Even when she does tell people whom she trusts and who are accepting of her undocumented status, they rarely understand the complicated experiences of being undocumented enough to be able to offer her meaningful support. ”At the end of the day, they still don’t understand, they’re not in your position,” Daniela said, “So they’re just like, ‘Oh, but- ya know, you’ll be fine.’”

It is this imbalance of acceptance of undocumented students versus intimate understanding of their experiences that both Muñoz and Daniela see as the most tangible target of their advocacy. While there are certainly people who actively reject undocumented immigrants, Muñoz reports that students are willing to build a community that supports undocumented students. Indeed, he has seen such an enthusiasm demonstrated at every level of the community, from his fellow students to President Sarah Bolton and Chairman Bill Longbrake.

It was Bolton who readily agreed to meet with the students and provide the funding that launched the campaign. Furthermore, Daniela said that, following the election of Donald Trump last week, whose campaign promises imperil the future of undocumented people in the U.S., Bolton sent her and her undocumented peers a letter reaffirming the College’s support of them, even suggesting that the College may be able to involve immigration lawyers in any fight for their continued residence and education in the United States.

Muñoz says that Chairman Longbrake has shown similar enthuasiasm. Following a conversation about undocumented students with the trustees in October, Longbrake gave Muñoz his email. To continue the conversation they began, Muñoz said that Longbrake has sent him links to relevant articles and met with Muñoz and an undocumented student for coffee when he was on campus recently.

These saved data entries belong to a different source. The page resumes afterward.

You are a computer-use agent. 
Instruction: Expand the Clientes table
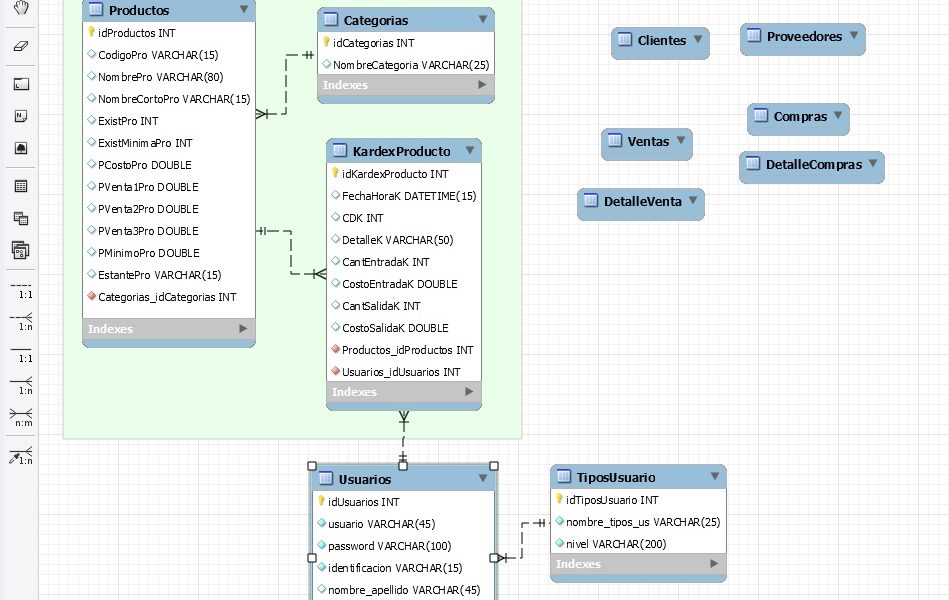[698, 41]
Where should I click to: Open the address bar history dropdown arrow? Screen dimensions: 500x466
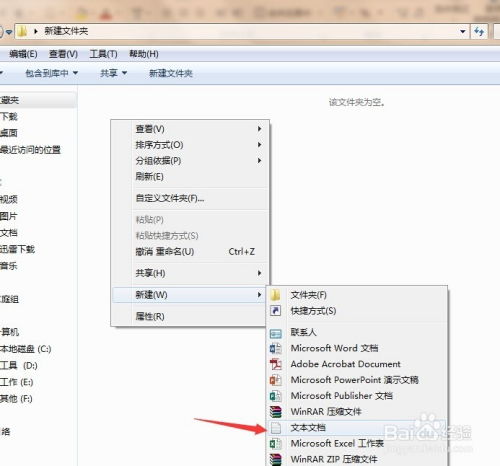(x=463, y=32)
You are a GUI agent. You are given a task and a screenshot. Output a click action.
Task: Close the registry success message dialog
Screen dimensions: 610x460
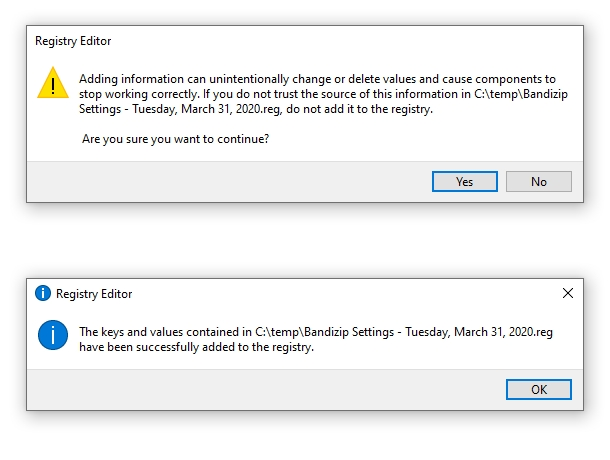(x=568, y=293)
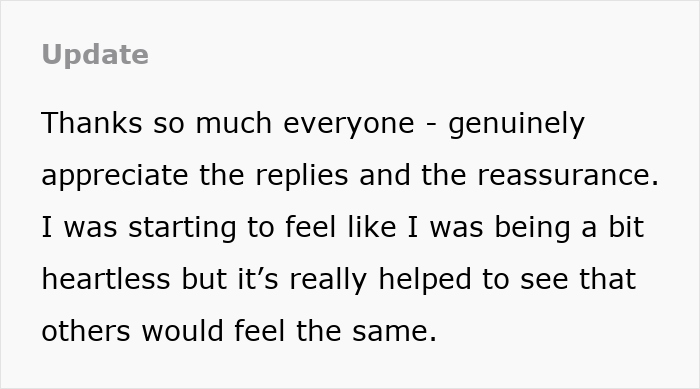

Muñoz said the primary aim of their advocacy campaign is not as much to fight for acceptance of undocumented students as it is to share their experiences with the community at large. Among the next steps for the campaign is to hold a panel discussion for undocumented students and people with intimate understandings of their experiences to educate the community on the many social, institutional and legal challenges that they face.

Another focus of the campaign will be to launch high school outreach initiatives to encourage undocumented students to pursue DACA-protected status and four-year college degrees. They plan to create a pamphlet to send to high schools, entitled “Educación para Todos” (Education for All), with information on colleges that support undocumented students and how to apply and find financial aid as an undocumented student.

The extreme topical relevance of their campaign in this historical moment is not lost on Muñoz and his partners. “Right now is a prime time to be bringing this advocacy campaign on campus,” Muñoz said, alluding to the looming concern about what anti-immigrant measure president-elect Trump may institute.

“Next semester, the seats in the classrooms may be physically vacant,” Muñoz said, “but they will be filled with the ambitions, endeavors, and dreams that [undocumented students] could have accomplished.” To Muñoz and his partners on the campaign, galvanizing support for undocumented students, and immigrants in general, is a now-or-never issue, and they are determined not to see undocumented students’ seats emptied by Trump-induced xenophobia or a failure to fight it as aggressively as possible.